Hector Timerman, Argentine ex-minister probed for deal with Iran, dies at 65

Journalist and human rights activist passes away in Buenos Aires following a battle with cancer

Héctor Timerman Source: Wikimedia Commons. Author: Casa Rosada (Argentina Presidency of the Nation)

Argentinian journalist, human rights activist, politician and diplomat Hector Timerman has died.

Timerman died on Sunday at his home in Buenos Aires at the age of 65 after a battle with cancer.

Timerman was foreign minister in January 2013 when Argentina and Iran signed an agreement to form an independent commission to investigate the 1994 bombing of the Buenos Aires Jewish community centre.
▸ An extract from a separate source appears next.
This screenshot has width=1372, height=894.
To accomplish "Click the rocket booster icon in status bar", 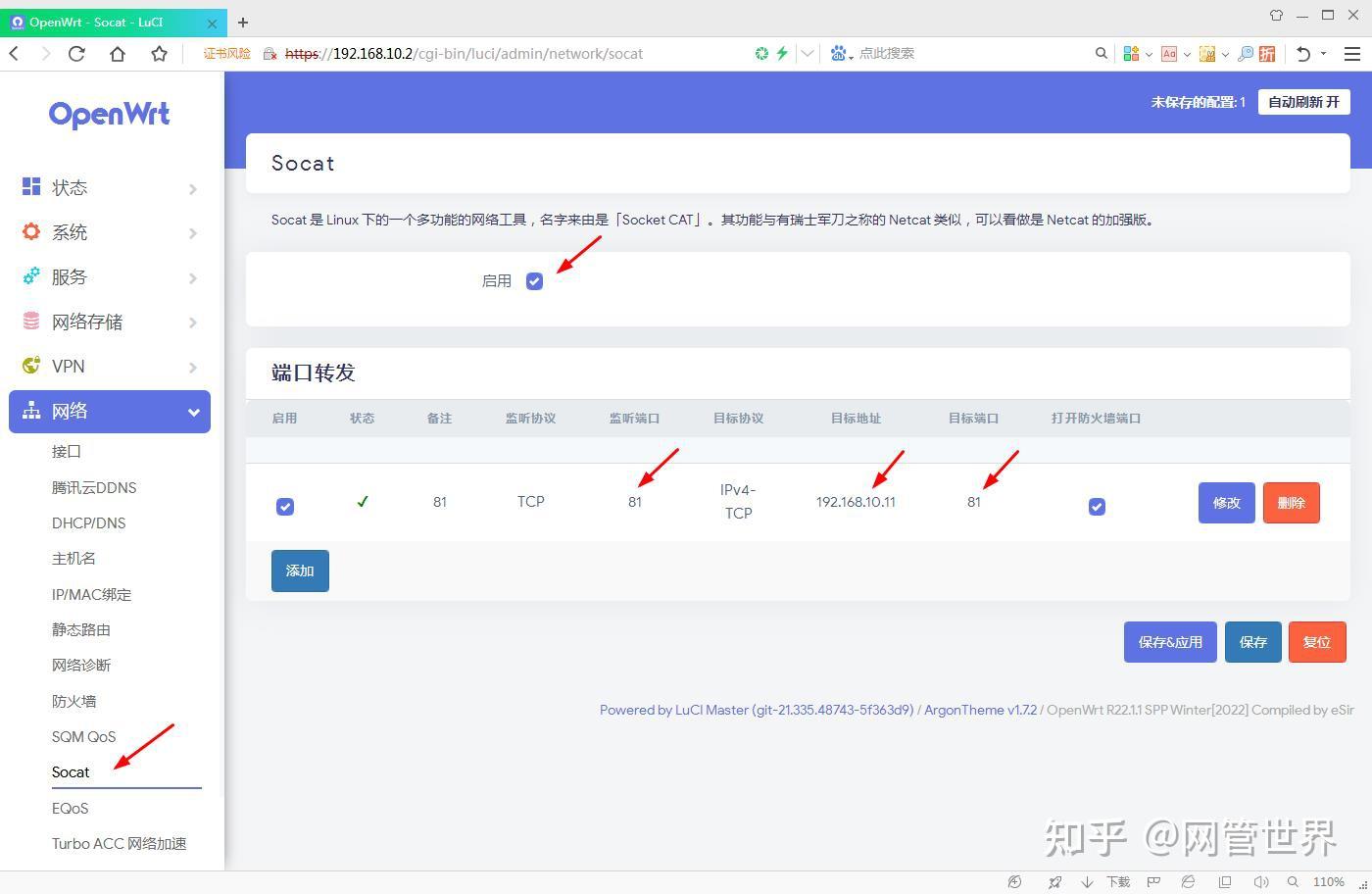I will (x=1054, y=880).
Timerman later was named with Argentine President Cristina Fernandez de Kirchner in prosecutor Alberto Nisman’s 300-page complaint claiming a cover-up of Iran’s role in the bombing, which killed 85. Nisman was found shot dead four days after filing the complaint.

The agreement is under investigation by the Argentinian justice department.

At 23, he worked as editor in chief of a newspaper owned by his father, Jacobo, who was kidnapped in 1977 by the military dictatorship that ruled the country and released in 1979.

Shortly after his father’s arrest, Hector Timerman joined the struggle for human rights and was granted political asylum by the U.S. In New York, he helped found Human Rights Watch and continued to work for his father’s release.

He earned a degree in international relations from Columbia University.

After the 2003 elections he became a supporter of then-new president Nestor Kirchner who named him consul to New York in 2004, and ambassador to the United States in 2007.  He became foreign minister in 2010.

In April 2015, he resigned his membership in the Buenos Aires AMIA Jewish centre, saying   that if was due to the “obstructionist actions” the institution made against the deal with Iran to investigate the attack.